## Exercise 1
Please return the records verbatim, starting with their first line and ending with the line that contains "click(174, 19)", both included.

## Excerpt provided
BPIAE Insurance Policy
BPIAE has notified the BPIAE Agent, pursuant to BPIAE’s notification dated 18 December 2018, that it agrees to the amendment of the Facility Agreement as contemplated by this Agreement.
4.
Aireon System Debt
(a)
Iridium will have, substantially contemporaneously herewith, confirmed in writing that Aireon will have entered into the finance documents relating to the Aireon Financing of at least $200,000,000.
(b)
The BPIAE Agent will have received satisfactory evidence that on the date of the initial disbursement under the Aireon Financing, Aireon will make a payment of the Hosting Cost Reimbursement of at least $34,000,000 less any Designated Aireon Receivable payment that is made after the date hereof but prior to the initial disbursement under the Aireon Financing.
(c)

## Items
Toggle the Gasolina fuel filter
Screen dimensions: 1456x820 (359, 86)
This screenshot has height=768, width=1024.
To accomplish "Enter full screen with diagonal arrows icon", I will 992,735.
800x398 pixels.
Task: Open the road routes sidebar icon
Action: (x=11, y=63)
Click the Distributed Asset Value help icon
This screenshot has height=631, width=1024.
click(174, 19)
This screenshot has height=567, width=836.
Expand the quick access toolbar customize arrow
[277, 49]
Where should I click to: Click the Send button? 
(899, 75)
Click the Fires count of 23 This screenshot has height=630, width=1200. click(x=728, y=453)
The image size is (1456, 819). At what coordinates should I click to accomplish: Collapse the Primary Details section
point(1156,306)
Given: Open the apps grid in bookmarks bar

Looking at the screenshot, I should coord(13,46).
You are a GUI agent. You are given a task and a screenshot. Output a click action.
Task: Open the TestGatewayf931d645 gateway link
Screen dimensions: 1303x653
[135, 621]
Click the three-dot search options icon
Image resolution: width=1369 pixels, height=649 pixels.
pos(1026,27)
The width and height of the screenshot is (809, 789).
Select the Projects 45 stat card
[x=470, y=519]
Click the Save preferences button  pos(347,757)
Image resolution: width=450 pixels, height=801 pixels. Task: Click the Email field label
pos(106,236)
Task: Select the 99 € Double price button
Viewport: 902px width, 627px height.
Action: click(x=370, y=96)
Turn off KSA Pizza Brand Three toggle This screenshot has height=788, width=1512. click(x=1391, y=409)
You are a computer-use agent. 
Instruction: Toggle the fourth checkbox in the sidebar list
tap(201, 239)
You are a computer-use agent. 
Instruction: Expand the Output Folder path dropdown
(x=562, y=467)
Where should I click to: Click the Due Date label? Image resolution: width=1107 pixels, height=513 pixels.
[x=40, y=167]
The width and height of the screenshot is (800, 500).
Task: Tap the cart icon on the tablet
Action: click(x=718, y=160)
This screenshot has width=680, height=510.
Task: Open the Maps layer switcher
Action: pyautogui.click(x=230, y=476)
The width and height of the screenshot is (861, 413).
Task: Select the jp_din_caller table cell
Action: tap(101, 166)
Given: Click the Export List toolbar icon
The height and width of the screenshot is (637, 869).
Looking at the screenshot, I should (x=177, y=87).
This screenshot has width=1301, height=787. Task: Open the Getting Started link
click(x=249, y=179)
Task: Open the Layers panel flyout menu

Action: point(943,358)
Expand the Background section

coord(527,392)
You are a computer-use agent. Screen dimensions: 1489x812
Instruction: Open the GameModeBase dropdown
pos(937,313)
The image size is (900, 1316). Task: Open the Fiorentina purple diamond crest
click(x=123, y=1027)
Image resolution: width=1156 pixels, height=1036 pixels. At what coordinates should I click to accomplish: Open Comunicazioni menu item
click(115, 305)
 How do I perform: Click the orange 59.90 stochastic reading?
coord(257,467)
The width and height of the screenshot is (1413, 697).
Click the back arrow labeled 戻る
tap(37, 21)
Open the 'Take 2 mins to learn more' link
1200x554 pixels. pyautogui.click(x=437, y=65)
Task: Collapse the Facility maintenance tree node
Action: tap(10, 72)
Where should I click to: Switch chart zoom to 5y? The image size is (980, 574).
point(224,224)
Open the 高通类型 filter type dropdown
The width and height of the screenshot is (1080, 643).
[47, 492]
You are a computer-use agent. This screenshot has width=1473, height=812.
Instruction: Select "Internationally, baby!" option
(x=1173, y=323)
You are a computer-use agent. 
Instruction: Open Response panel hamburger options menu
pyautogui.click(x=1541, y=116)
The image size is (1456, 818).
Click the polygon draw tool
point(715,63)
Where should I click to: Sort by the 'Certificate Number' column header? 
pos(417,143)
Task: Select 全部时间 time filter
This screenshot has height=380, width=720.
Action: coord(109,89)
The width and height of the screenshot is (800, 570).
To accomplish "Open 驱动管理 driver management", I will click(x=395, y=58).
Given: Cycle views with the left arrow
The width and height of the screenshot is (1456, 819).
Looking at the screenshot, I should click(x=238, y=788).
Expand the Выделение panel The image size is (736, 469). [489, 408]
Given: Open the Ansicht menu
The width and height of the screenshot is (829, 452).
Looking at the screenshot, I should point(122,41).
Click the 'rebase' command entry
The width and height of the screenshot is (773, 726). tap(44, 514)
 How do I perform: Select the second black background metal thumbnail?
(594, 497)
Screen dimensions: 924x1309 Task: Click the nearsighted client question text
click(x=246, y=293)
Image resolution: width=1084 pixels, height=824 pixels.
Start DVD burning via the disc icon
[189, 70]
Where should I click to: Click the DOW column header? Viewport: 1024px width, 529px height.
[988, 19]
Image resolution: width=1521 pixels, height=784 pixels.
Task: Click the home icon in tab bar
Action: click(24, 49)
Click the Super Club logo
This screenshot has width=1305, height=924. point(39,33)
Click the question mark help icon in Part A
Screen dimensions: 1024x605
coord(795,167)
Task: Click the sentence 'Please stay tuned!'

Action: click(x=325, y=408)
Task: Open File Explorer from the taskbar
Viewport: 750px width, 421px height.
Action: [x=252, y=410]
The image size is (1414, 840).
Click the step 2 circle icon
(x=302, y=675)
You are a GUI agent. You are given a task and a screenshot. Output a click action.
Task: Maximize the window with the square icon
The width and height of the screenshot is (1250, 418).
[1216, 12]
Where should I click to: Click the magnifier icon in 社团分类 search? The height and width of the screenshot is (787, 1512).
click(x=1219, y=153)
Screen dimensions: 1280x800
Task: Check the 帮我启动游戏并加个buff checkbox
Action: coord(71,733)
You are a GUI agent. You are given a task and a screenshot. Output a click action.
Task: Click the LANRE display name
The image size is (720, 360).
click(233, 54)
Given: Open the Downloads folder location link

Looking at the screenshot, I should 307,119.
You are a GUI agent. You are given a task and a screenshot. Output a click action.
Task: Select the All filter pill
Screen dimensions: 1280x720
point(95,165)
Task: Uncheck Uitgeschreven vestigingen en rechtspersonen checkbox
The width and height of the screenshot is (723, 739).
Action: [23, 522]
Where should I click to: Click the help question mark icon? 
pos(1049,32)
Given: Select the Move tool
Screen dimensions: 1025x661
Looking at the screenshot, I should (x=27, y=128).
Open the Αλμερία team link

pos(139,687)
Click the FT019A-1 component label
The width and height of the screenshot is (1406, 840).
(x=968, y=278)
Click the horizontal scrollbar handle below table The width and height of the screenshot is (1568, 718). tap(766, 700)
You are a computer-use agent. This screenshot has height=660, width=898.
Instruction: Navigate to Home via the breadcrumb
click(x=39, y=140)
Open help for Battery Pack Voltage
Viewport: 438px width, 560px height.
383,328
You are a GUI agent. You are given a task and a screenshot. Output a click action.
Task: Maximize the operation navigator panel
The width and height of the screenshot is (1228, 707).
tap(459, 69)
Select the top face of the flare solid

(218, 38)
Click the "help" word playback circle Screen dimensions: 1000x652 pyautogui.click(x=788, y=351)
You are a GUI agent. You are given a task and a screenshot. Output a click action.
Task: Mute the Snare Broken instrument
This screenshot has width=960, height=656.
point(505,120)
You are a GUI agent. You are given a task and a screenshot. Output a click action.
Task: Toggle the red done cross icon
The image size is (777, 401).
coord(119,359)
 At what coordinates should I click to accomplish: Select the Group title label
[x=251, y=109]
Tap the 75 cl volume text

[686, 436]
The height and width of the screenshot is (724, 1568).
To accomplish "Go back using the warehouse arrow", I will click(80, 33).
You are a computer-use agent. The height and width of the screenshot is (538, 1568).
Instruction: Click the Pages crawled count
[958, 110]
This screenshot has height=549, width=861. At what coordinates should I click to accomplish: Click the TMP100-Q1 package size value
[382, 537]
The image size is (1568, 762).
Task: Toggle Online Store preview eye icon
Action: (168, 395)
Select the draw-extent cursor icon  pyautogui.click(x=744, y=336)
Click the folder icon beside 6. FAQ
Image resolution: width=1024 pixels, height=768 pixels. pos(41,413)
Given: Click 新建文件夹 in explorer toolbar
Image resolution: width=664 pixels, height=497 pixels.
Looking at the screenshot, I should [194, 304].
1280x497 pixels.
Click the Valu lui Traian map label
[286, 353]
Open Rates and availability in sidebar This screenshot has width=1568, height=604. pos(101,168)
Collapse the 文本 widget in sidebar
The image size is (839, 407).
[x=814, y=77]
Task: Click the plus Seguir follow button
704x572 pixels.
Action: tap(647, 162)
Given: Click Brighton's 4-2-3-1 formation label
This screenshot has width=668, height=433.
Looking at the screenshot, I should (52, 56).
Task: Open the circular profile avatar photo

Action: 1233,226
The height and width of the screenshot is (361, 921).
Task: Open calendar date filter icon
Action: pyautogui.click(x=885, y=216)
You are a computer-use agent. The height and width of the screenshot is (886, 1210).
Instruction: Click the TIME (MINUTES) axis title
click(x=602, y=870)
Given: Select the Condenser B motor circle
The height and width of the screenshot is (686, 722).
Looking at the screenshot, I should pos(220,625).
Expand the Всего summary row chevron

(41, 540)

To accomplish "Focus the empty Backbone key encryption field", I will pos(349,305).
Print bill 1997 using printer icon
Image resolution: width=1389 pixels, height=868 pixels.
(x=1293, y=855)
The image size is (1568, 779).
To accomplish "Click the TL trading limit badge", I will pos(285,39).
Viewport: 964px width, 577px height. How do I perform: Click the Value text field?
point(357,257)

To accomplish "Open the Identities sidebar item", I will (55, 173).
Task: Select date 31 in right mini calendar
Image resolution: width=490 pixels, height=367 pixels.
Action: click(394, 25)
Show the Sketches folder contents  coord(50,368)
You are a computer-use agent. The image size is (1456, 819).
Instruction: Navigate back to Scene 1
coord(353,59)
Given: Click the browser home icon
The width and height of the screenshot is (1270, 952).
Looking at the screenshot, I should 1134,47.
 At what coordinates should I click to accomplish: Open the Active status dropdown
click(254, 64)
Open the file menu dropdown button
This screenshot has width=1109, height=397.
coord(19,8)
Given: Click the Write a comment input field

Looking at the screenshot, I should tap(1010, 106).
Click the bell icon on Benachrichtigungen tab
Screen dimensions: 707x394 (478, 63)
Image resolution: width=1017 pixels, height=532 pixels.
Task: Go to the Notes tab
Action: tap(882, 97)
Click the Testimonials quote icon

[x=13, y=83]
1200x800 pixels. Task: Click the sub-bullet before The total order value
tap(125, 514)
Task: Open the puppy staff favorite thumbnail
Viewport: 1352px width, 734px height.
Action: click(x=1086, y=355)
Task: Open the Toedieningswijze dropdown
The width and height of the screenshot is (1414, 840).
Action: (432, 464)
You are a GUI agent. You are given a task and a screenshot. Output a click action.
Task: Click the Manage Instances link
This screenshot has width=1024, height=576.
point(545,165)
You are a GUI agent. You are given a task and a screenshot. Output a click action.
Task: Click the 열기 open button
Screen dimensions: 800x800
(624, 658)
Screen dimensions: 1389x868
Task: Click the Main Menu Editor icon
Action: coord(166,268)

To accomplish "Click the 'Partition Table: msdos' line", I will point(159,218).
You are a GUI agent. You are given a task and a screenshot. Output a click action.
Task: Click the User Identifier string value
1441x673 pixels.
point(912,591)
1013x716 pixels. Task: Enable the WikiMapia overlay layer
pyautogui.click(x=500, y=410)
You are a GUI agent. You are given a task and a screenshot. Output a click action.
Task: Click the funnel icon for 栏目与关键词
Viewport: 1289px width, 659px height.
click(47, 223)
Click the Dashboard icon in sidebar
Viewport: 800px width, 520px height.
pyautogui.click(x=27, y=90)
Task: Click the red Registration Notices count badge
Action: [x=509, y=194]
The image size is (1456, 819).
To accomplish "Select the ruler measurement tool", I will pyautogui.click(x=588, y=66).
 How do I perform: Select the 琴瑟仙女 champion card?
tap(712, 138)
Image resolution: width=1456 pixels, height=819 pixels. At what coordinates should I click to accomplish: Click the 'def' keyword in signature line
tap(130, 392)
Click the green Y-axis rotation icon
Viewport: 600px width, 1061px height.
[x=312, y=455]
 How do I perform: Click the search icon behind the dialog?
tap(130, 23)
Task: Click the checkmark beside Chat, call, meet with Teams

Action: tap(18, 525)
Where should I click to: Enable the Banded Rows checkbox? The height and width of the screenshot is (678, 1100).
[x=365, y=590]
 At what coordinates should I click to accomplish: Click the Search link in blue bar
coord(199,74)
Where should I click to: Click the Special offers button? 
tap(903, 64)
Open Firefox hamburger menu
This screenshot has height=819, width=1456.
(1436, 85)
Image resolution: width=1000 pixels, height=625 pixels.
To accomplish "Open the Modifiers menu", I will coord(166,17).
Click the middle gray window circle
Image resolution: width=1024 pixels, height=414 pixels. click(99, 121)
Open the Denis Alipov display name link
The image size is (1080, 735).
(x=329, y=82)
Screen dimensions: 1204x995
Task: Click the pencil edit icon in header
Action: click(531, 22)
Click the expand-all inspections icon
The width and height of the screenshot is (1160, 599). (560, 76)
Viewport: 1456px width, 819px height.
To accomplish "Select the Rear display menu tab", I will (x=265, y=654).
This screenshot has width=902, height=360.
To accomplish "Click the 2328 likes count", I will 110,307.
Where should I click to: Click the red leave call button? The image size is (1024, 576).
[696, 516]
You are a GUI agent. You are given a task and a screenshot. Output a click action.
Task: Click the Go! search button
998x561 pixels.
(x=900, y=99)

## Exercise 2
Continue the excerpt on the BPIAE facility agreement amendment from where it stops.

## Written reply 1
Toggle the Gasolina fuel filter
Screen dimensions: 1456x820 (359, 86)
This screenshot has height=768, width=1024.
To accomplish "Enter full screen with diagonal arrows icon", I will 992,735.
800x398 pixels.
Task: Open the road routes sidebar icon
Action: (x=11, y=63)
Click the Distributed Asset Value help icon
This screenshot has height=631, width=1024.
click(174, 19)

## Written reply 2
The direct agreement to be entered into between, the Borrower, Aireon and DEUTSCHE BANK TRUST COMPANY AMERICAS (as the collateral agent), pursuant to the Aireon Financing is entered into in substantially the form attached hereto as Schedule 3 (with such amendments as may be agreed by the BPIAE Agent).
(d)
The amended and restated Hosting Cost Reimbursement Agreement to be entered into in the frame of the Aireon Financing is entered into in substantially the form attached hereto as Schedule 4 (with such amendments as may be agreed by the BPIAE Agent).
(e)
Confirmation in writing to the BPIAE Agent by or on behalf of the provider of the Aireon System Debt to Aireon that it has no recourse against any member of the NEXT Group or any of the NEXT Group's assets except in relation to (a) the direct agreement referred to in paragraph 4(c) above, (b) the security interests created over the shares of Aireon by Aireon HoldCo and (c) the security interest granted by Aireon over its rights in respect of its agreements with the Borrower and any other member of the NEXT Group.
5.
Share Pledge
(a)
The Security Agent has entered into the Aireon HoldCo Share Pledge Agreement, in form substantially similar to the Existing Share Pledge Agreement.
(b)
Evidence that Aireon HoldCo will own 100% of Aireon’s share capital.
6.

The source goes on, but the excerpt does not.